■ EXERCISE ■
Please return every line of the material below that contains the word "Open".

** start LISTED RECORDS **

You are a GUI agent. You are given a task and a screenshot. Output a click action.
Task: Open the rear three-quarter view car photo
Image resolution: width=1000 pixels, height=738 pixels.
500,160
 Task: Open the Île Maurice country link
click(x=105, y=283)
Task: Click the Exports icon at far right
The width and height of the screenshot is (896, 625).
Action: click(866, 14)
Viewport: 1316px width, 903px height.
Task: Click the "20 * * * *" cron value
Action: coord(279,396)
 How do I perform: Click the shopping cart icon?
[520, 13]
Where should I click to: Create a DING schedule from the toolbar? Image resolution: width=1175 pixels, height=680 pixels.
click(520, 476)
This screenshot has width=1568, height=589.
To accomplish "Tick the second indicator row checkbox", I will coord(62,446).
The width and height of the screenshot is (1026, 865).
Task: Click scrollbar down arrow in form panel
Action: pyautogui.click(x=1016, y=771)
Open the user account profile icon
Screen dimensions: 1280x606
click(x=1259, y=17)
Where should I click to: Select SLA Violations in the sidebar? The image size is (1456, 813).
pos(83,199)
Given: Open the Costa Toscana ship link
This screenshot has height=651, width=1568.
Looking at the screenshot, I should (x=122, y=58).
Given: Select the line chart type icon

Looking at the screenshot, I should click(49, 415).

** end LISTED RECORDS **

■ COMPLETED TASK ■
Task: Open the rear three-quarter view car photo
 Task: Open the Île Maurice country link
Open the user account profile icon
Given: Open the Costa Toscana ship link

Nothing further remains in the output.